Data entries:
__________________________________________________
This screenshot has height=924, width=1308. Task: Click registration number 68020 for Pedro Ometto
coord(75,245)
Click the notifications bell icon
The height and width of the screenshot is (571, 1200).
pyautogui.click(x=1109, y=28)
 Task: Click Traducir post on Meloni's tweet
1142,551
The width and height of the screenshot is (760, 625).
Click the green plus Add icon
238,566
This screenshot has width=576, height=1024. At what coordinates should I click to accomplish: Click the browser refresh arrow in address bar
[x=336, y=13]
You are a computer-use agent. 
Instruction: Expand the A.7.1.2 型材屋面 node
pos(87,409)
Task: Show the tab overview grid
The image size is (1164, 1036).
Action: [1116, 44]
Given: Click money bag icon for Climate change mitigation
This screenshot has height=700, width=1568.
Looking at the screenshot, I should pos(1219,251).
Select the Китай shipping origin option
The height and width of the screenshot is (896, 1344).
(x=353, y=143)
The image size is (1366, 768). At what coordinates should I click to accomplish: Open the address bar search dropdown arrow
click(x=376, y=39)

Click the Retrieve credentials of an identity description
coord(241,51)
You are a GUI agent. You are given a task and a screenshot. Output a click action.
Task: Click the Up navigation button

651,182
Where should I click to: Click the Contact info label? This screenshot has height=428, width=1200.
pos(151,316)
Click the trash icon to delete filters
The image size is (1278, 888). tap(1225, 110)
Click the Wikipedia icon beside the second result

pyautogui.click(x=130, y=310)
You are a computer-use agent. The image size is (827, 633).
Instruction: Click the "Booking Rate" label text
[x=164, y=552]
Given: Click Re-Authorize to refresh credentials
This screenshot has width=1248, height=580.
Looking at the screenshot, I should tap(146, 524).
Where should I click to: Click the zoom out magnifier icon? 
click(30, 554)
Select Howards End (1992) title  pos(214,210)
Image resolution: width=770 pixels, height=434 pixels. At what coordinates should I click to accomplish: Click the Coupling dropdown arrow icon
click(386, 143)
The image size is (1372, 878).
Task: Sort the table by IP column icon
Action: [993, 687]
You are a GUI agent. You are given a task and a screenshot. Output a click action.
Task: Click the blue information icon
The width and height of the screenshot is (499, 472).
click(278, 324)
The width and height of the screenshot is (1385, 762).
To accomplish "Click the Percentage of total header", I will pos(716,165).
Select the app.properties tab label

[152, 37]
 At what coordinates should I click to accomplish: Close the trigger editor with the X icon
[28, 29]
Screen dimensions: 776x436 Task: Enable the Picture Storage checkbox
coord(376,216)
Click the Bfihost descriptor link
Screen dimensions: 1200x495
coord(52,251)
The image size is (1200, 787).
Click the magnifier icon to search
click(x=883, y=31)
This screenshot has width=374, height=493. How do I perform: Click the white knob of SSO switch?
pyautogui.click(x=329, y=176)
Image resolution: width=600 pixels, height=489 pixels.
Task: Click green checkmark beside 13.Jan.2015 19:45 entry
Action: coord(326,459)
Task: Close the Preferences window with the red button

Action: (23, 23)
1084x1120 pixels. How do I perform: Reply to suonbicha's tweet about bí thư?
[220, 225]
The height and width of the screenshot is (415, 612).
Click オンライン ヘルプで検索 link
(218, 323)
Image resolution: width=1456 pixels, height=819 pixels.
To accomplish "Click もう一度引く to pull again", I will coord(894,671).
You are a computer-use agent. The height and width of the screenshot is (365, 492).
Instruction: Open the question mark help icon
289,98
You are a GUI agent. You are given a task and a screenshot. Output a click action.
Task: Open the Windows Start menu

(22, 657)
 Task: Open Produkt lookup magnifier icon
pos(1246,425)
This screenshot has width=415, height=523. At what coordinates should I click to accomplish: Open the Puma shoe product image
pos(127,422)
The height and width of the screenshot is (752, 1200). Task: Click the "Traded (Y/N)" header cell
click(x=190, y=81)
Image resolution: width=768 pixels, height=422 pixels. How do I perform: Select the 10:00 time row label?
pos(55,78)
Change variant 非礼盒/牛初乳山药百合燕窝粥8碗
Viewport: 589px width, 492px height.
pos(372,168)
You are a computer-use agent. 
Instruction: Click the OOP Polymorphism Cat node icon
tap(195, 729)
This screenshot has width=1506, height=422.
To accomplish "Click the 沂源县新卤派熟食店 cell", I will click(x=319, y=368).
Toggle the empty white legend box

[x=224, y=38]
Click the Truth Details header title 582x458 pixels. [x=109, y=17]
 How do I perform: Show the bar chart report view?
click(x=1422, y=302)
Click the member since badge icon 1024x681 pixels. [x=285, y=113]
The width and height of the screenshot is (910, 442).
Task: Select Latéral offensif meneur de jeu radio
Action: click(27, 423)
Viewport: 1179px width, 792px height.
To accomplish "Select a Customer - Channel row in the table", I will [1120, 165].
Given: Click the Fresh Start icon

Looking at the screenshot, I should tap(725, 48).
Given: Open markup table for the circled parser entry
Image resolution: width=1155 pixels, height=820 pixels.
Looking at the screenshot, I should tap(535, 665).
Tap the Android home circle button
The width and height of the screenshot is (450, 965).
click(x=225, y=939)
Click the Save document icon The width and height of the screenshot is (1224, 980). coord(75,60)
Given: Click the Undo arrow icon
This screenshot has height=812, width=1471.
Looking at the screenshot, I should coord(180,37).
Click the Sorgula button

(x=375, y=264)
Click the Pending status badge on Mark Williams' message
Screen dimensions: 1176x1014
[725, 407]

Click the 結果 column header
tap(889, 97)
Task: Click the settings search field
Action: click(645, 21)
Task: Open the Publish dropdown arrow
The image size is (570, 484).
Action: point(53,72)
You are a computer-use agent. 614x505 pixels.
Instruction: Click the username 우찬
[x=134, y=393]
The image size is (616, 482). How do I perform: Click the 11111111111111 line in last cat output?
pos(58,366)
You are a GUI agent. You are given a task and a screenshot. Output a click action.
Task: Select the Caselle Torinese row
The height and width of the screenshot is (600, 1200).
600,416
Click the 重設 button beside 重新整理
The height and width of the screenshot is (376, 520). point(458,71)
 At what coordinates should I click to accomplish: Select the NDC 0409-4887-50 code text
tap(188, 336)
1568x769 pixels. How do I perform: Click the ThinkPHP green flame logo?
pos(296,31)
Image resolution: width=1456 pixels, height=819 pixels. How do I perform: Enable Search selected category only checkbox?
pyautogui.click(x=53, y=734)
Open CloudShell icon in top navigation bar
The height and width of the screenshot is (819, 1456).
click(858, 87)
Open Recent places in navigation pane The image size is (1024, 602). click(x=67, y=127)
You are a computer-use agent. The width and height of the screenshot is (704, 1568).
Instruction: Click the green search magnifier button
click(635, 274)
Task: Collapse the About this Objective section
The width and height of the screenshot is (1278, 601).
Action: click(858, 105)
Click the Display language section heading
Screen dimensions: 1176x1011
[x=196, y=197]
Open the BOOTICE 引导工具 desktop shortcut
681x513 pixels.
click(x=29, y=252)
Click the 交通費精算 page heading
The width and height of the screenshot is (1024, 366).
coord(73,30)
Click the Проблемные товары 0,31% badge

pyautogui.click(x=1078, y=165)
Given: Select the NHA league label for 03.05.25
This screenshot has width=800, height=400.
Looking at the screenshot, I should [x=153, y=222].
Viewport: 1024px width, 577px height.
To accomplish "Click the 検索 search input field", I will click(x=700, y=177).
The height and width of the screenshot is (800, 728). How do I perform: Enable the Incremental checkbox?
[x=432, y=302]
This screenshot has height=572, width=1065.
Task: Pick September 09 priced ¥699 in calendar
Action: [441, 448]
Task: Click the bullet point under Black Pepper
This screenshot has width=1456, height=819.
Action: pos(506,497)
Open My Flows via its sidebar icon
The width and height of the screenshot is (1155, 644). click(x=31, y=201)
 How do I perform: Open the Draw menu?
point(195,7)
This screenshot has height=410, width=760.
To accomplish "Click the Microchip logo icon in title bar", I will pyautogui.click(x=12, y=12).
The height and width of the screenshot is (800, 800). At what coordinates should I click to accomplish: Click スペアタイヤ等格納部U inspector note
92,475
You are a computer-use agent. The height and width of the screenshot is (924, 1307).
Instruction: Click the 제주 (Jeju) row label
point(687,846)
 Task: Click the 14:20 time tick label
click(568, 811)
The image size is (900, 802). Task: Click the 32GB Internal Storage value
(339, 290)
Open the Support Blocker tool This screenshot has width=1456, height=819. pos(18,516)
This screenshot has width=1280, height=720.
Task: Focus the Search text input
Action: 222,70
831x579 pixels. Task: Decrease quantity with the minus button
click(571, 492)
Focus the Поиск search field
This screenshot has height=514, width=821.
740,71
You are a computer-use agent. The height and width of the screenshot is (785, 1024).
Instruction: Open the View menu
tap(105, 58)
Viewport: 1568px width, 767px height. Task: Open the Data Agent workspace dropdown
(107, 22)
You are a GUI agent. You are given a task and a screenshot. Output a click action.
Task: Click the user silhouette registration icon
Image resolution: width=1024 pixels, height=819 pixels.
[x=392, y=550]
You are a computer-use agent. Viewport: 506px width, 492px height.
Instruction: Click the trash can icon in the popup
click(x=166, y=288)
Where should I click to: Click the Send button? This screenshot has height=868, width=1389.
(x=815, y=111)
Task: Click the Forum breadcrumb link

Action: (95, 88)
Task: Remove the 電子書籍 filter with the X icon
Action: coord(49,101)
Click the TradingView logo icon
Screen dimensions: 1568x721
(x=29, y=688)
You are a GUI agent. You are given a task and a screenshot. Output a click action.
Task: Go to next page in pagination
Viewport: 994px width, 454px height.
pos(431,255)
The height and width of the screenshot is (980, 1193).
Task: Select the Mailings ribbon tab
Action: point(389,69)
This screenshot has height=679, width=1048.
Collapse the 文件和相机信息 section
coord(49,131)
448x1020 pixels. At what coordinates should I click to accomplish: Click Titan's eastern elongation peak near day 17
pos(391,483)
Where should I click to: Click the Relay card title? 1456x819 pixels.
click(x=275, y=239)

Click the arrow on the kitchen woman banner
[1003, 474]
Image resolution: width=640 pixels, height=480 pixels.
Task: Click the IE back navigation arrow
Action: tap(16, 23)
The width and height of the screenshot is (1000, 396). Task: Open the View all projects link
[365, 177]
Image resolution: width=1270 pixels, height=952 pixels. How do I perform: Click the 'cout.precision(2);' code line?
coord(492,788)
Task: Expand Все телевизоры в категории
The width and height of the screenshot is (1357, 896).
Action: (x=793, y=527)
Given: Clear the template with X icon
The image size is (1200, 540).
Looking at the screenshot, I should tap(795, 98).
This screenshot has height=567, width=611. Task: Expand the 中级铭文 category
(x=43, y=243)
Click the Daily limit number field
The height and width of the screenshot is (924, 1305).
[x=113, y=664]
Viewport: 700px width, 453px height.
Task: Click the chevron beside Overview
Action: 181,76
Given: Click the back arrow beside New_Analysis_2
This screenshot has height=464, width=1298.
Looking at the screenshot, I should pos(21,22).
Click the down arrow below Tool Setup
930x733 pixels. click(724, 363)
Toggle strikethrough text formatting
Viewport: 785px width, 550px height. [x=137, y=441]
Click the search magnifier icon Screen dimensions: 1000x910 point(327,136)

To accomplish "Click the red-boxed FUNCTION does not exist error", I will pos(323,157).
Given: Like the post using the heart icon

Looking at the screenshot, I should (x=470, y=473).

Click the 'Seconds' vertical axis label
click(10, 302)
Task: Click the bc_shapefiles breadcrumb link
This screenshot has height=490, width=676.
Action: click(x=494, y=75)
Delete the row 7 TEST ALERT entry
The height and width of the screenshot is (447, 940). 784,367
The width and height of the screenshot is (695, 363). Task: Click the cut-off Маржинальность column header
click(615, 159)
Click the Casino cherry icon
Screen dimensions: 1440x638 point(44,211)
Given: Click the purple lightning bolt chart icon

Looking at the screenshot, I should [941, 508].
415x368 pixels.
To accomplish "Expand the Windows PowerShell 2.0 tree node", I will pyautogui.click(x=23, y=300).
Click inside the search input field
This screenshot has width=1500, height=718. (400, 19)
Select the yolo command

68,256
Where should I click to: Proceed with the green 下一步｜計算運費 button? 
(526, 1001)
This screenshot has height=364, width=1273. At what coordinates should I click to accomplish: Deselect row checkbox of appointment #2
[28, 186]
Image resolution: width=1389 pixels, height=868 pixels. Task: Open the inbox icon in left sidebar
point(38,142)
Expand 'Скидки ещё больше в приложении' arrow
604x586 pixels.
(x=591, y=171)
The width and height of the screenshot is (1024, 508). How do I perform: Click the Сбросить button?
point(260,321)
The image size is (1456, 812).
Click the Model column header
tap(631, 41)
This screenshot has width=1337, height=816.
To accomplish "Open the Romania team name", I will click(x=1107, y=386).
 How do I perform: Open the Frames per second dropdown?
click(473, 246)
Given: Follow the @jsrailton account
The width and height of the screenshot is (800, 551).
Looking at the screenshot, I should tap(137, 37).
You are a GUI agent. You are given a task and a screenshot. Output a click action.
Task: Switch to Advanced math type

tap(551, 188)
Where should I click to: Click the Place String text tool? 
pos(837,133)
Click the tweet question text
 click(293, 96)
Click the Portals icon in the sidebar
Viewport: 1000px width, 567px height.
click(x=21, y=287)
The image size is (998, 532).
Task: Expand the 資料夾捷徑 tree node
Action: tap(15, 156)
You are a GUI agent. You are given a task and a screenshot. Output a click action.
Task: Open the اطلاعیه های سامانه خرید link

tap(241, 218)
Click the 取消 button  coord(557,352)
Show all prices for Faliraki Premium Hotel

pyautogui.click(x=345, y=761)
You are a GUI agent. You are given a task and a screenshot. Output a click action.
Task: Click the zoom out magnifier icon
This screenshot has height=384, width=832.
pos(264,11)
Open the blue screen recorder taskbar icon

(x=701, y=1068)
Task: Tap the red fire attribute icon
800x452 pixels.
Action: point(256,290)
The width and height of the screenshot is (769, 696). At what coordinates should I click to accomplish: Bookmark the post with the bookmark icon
__________________________________________________
- _Problem details_: Show each line in the rows above that contains the string "Instruction", copied in full.

- _Response below_:
Instruction: Expand the A.7.1.2 型材屋面 node
Instruction: Click the "Booking Rate" label text
Instruction: Open the question mark help icon
Instruction: Click the OOP Polymorphism Cat node icon
Instruction: Click the username 우찬
Instruction: Click the green search magnifier button
Instruction: Click the 제주 (Jeju) row label
Instruction: Open the View menu
Instruction: Click the trash can icon in the popup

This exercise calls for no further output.